Showing posts with label Nevin. Show all posts
Showing posts with label Nevin. Show all posts

Thursday, June 21, 2012

Nevin: Reformation Thought, Again - Secure to Old and Young Benefit of Religious Knowledge

The greatest attention was paid to catechetical instruction, in the Netherlands. The duty was pressed upon heads of families. Schools were required to cooperate with the churches, in carrying the system into full effect. The pastors must preach on the Catechism every sabbath afternoon; besides visiting the schools frequently, and holding catechetical exercises, if possible once a week, in private houses. All pains were required to be taken, to secure in this way to old and young the benefit of religious knowledge” (J. W. Nevin, History and Genius of the Heidelberg Catechism (Chambersburg, 1847), 98).

Thursday, May 31, 2012

Nevin: Reformation Thought, Again - Theology Wars

“The notable 80th Question proved a constant stench [Q. 80: What difference is there between the Lord's supper and the popish mass?], in many nostrils. In some cases, when it was known that the minister was to preach upon this questions, troublesome persons would slip into the Church, for the purpose of creating interruption and disorder” (J. W. Nevin, History and Genius of the Heidelberg Catechism (Chambersburg, 1847), 92).

Nevin: Reformation Thought, Again - "Leading Symbol of the Church"


“In the Reformed Church, as thus prevailing in different principalities throughout Germany, various catechisms appeared, and secured to themselves a more or less extensive use. In the end however all of these were either cast aside, or sunk into a secondary rank; while the Catechism of the Palatinate attained to a sort of universal authority, as the leading symbol of the Church” (J. W. Nevin, History and Genius of the Heidelberg Catechism (Chambersburg, 1847), 90).

Wednesday, April 25, 2012

Nevin: Reformation Thought, Again

Nevin, again, providing an account of the “two great Protestant Confessions” that emerged out of Reformation Germany, the Lutheran “Form of Concord” and the several Calvinistic Confessions, which were “embodied comprehensively in the Heidelberg Catechism.”

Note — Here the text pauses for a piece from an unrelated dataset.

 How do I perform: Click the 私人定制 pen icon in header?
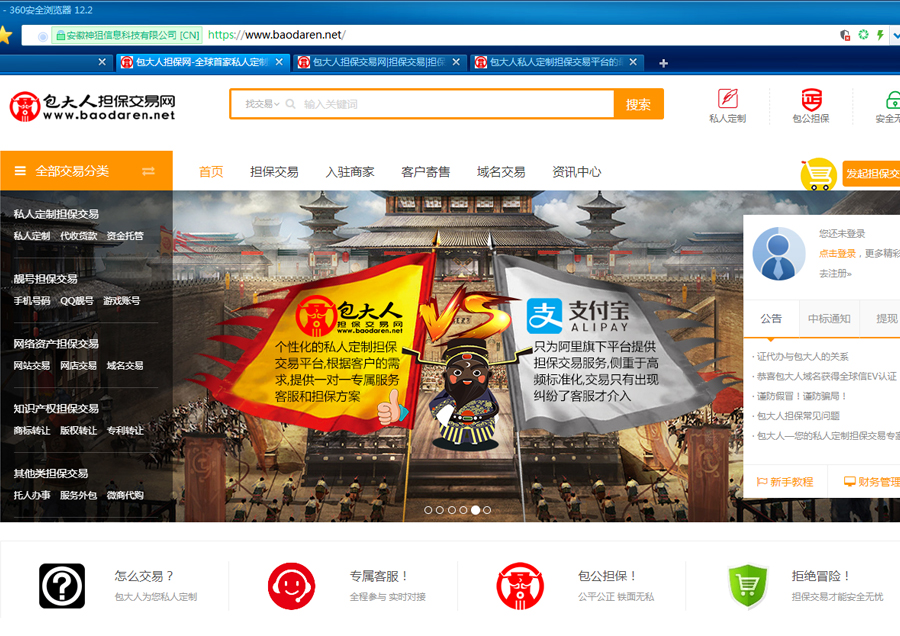tap(727, 99)
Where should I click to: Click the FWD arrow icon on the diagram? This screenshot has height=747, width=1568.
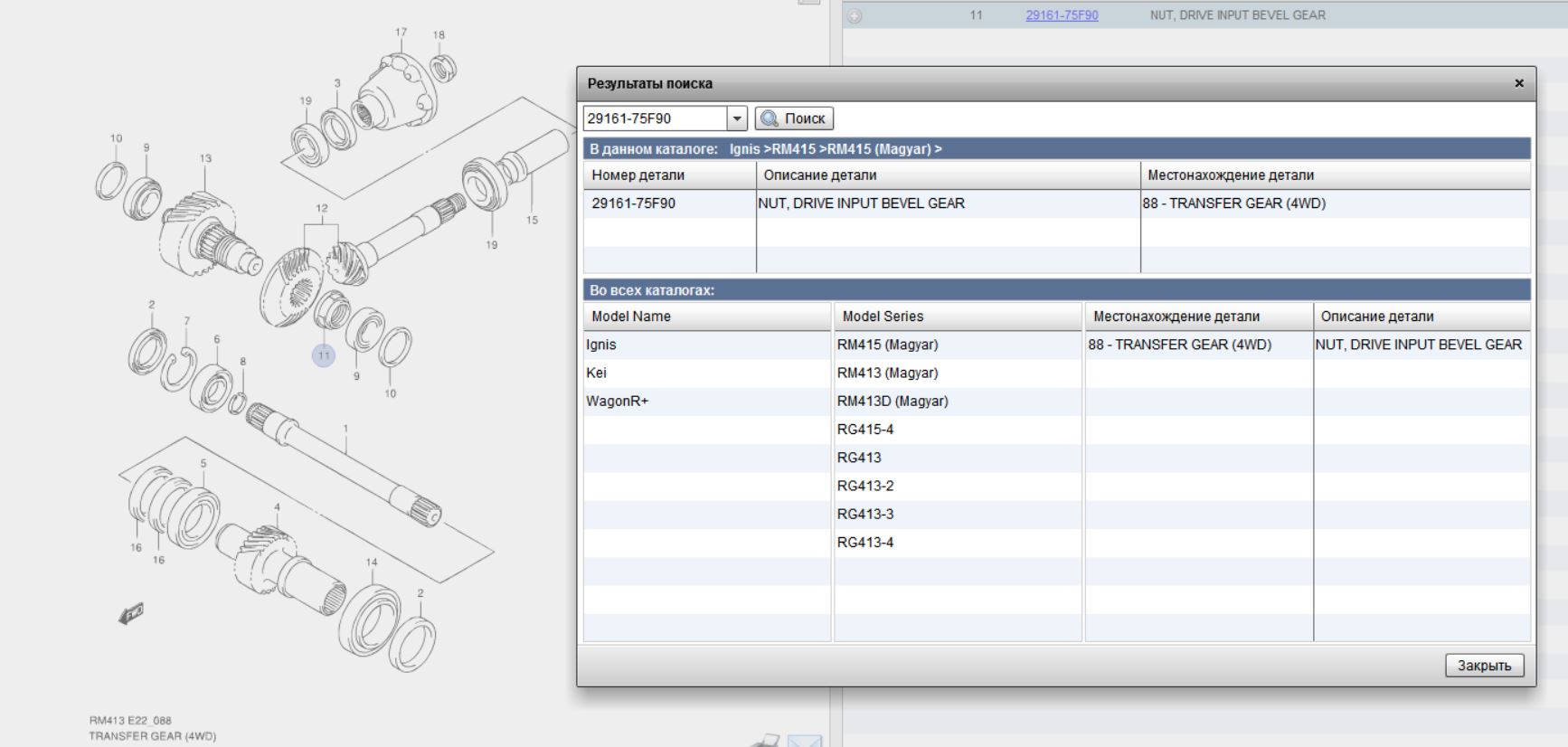(131, 614)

Nevin asserts that, "They [the two great Protestant Confessions] form altogether one of the most strange and interesting chapters, in the church history of the sixteenth century.” What is the substance of this interesting chapter in sixteenth century history? Here's the rub:
The great point at issue in the controversy, as it now stood, was the mode simply of Christ’s mystical presence in the holy eucharist. The fact of a real communication with his true mediatorial life, the substance of his body and blood, was acknowledged in general on both sides. The rigid Lutheran party however were not satisfied with this. They insisted on a nearer definition of the manner, in which the mystery must be allowed to hold; and contended for the formula, “In, with, and under” indispensable to a complete expression of Christ’s sacramental presence. He must be so comprehended in the elements, as to be received along with them by the mouth, on the part of all communicants, whether believers or unbelievers. It was for refusing to admit these extreme requisitions only, that the other party was branded with the title Sacramentarian, and held up to malediction in every direction as the pest of society. The heresy of which it was judged to be guilty stood simply in this, that the presence of Christ was held to be, after the theory of Calvin, not “in, with and under” the bread, but only with it; not for the mouth, but only for faith; not in the flesh but only by the Spirit; not for unbelievers therefore, but only for believers. This was the nature of the question,  that now filled all Germany with conflagration. It respected wholly the mode of Christ’s substantial presence in the Lord’s Supper, not the fact of the mystery itself  (J. W. Nevin, History and Genius of the Heidelberg Catechism (Chambersburg, 1847), 29-30).